- _Instruction a_
From the passage on India's EV charging needs, extract the words from "With requisite demand" up to and including "the ex-factory cost.", copying them without any change.

- _Text shown_
◇ ◇ ◇ ◇ ◇

India would require capital expenditure to the tune of INR 16,000 crore by 2030, to meet its public EV charging demand and to achieve the mission of over 30% electrification, as per a report by industry body FICCI.

According to the ‘FICCI EV Public Charging Infrastructure Roadmap 2030’ put out on Monday, to achieve profitability and scalability, India needs to aim for higher utilization of charging stations.

The report further suggests that the top 40 cities could be prioritized for scaling up public charging infrastructure. The report argued that those top cities are expected to have higher EV penetration in the next 3-5 years given the current EV adoption rate, and favourable state policies.

With requisite demand and supply side enablers in place, India can achieve its mission of 30-40% electrification by 2030, the FICCI report asserted.

Uptake of EVs is driven by typically five interdependent factors, involving multiple stakeholders- Economics, battery developments, regulations, supply/consumer pull and state of charging infrastructure.

India has multiple regulatory incentive schemes to encourage EV growth.

After the expiration of the FAME II scheme in 2023-24, the government announced the PM E-DRIVE scheme through 2025-26, which offers an incentive of INR 5,000/kWh for E2W and E3W up to 15% of the ex-factory cost and INR 10,000/kWh for E-buses up to 20% of the ex-factory cost.

◇ ◇ ◇ ◇ ◇

- _Instruction b_
Lay out the records from the line with "You are a GUI" up to and including the line with "point(81,206)" as a numbered list, dropping blank lines and leaving out the pictures.

- _Data in this exercise_
◇ ◇ ◇ ◇ ◇

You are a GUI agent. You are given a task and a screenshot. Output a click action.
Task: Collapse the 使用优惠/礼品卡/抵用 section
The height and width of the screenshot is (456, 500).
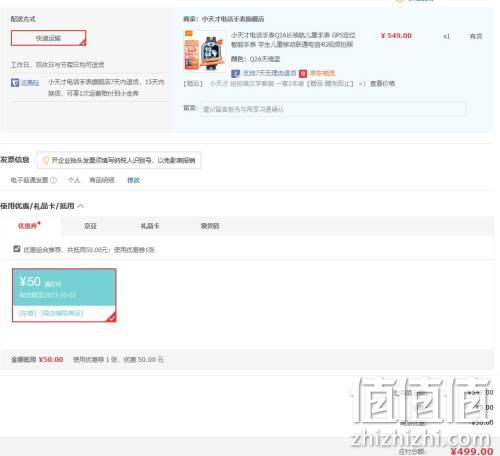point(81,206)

◇ ◇ ◇ ◇ ◇

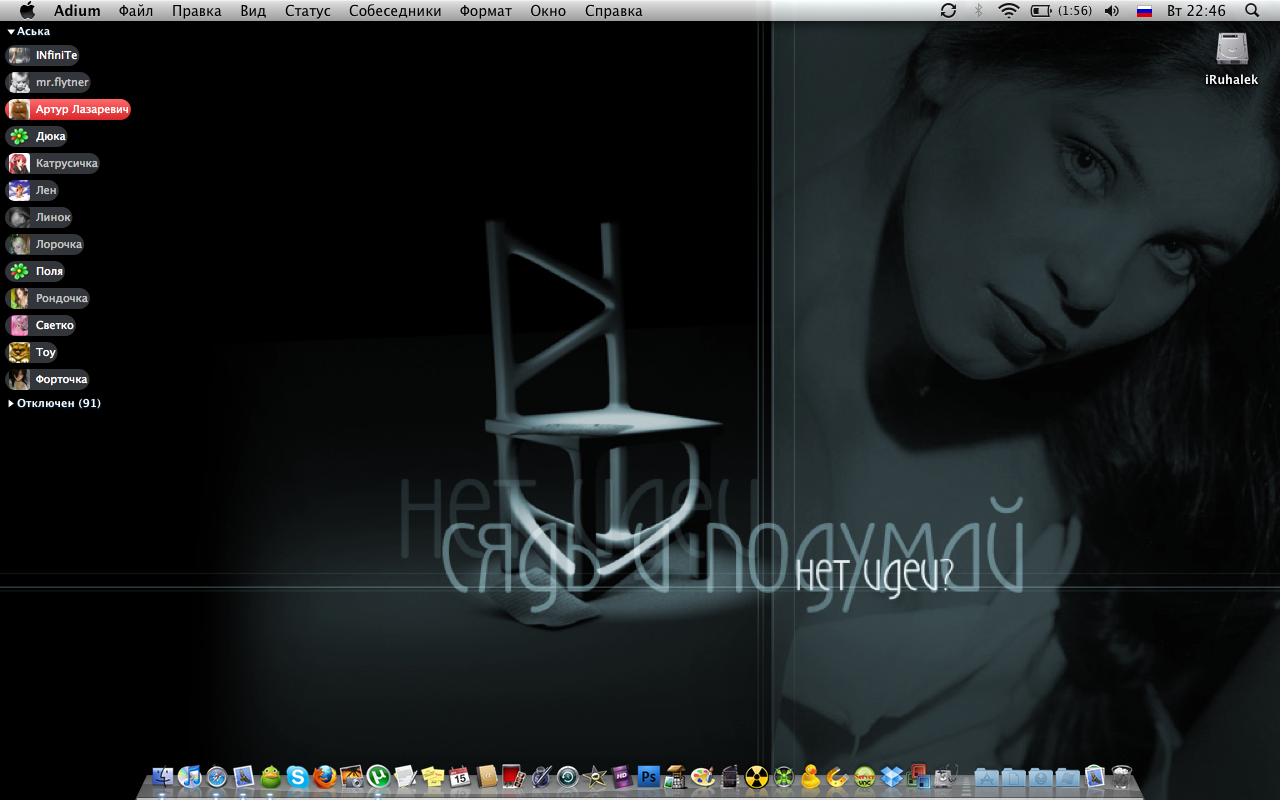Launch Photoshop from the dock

◇ ◇ ◇ ◇ ◇

- _Worked answer a_
With requisite demand and supply side enablers in place, India can achieve its mission of 30-40% electrification by 2030, the FICCI report asserted.

Uptake of EVs is driven by typically five interdependent factors, involving multiple stakeholders- Economics, battery developments, regulations, supply/consumer pull and state of charging infrastructure.

India has multiple regulatory incentive schemes to encourage EV growth.

After the expiration of the FAME II scheme in 2023-24, the government announced the PM E-DRIVE scheme through 2025-26, which offers an incentive of INR 5,000/kWh for E2W and E3W up to 15% of the ex-factory cost and INR 10,000/kWh for E-buses up to 20% of the ex-factory cost.

- _Worked answer b_
1. You are a GUI agent. You are given a task and a screenshot. Output a click action.
2. Task: Collapse the 使用优惠/礼品卡/抵用 section
3. The height and width of the screenshot is (456, 500).
4. point(81,206)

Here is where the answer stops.